The bottom line is that even if they do get a new job they are generally not going to be less exploited or less lonely. And they are certainly not going to improve their work situation and their mental health if they persevere in understanding labor relations from the individual, as "something between individual workers and the company". There are no individual solutions available to workers. Individualized, isolated, we are weaker than the system that crushes us and can only get worse. Also in mental health.

No matter what the state TV psychologists say, the problem does not lie with us, hundreds of thousands of us. The problem is that the system has become a life-crusher and we have nothing to do against it on an individual basis. The problem is the correlation of forces.

Induced shame and trickery are part of the state's effort to avoid the only way out of widespread mental health problems, a solution that is collective

Mental health is not an individual problem but a social problem

Mental health is not an individual problem but a social problem

The control of information about depression and suicide is a matter of state. We have gone from opacity and the will to hide any reflection in the media, into doing so under a balsamic message -for the ruling class- that places the responsibility on individuals and presents social causes as if they were "facts of Nature". Another example of a campaign that wants to convince us that as "vulnerable people" we can only put ourselves under their care. One more slab on the backs of hard-working families whose world is falling on their heads.

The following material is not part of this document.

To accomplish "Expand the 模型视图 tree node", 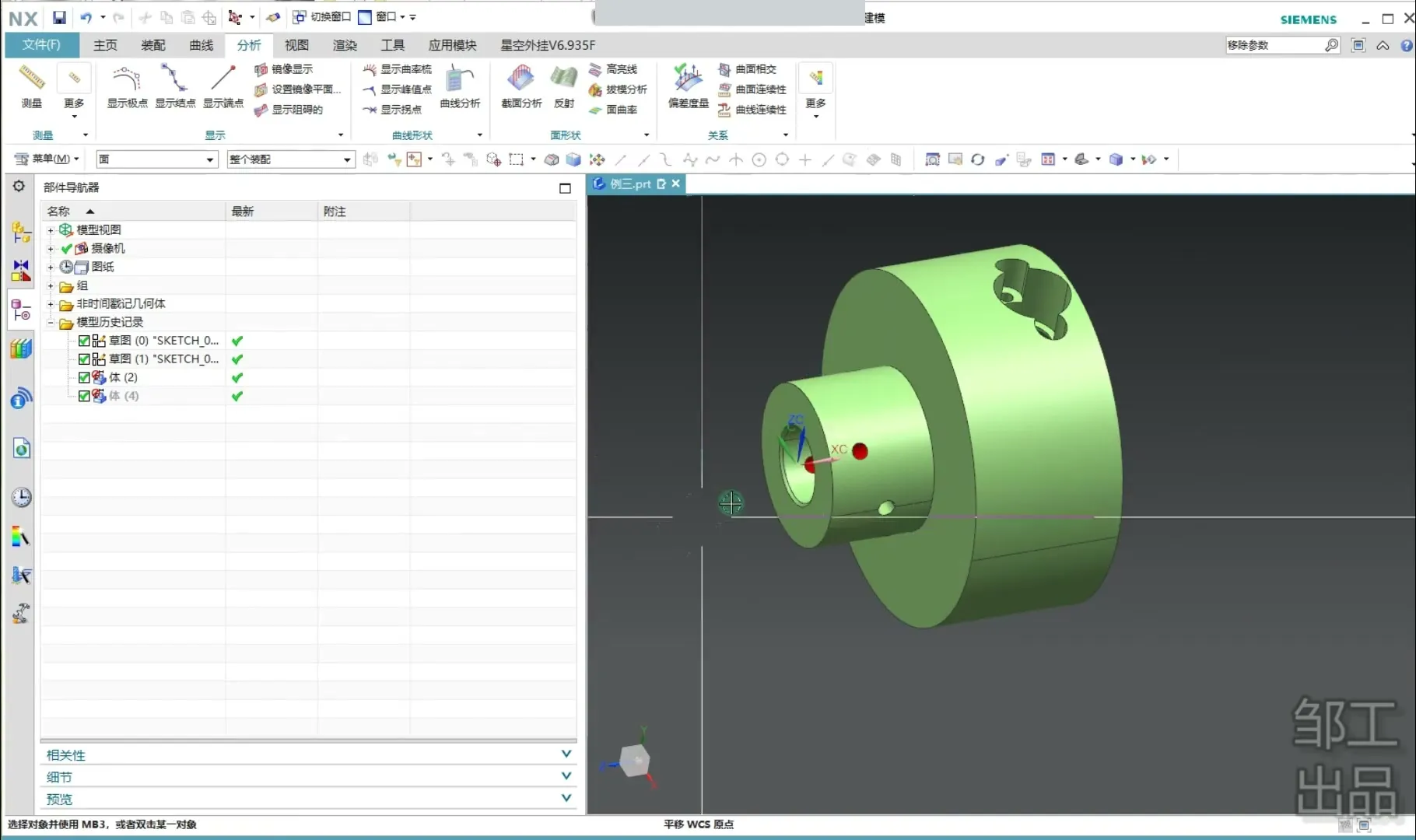I will coord(51,230).
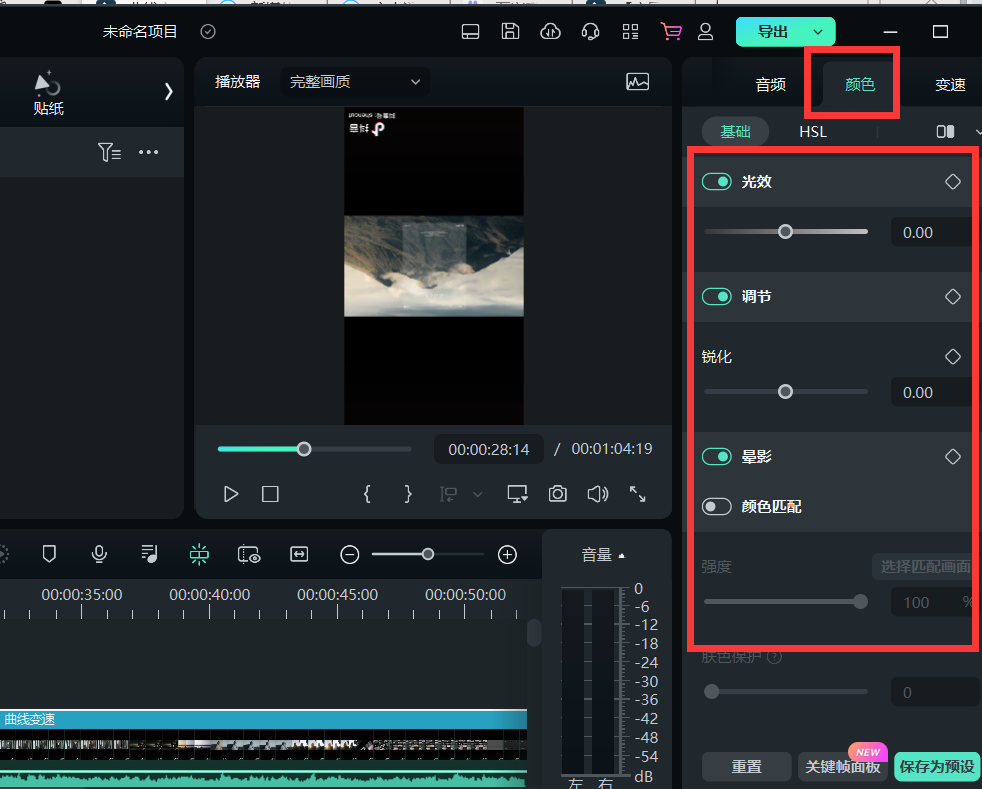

The bad news is that "the caring hands" of the state and the system are busy making sure the causes of this epidemic don't change. To top it off, not infrequently the welfare hand does not know what the repressive hand does. And one and the other hands exchange victims like a cat playing with a ball of yarn. The grinder works in two steps while problems and people are divided and individualized to render invisible the situation of neighborhoods and workplaces.

Because the way out of this situation is collective and that's why it makes the ruling class uncomfortable. The nature of mental health is social, not individual. There is no solution in "giving up" neither life, nor hope, nor work, nor unemployment. However, as lonely, isolated individuals we are nothing but fuel for the great life-crushing machine, victims and propagators of horror. The only way out is to organize ourselves, to unite, to support each other in the battle to impose the satisfaction of human needs. From below. From right now.

Let us never forget: in the face of an unhealthy and anti-human system, only we, the working class, represent the future.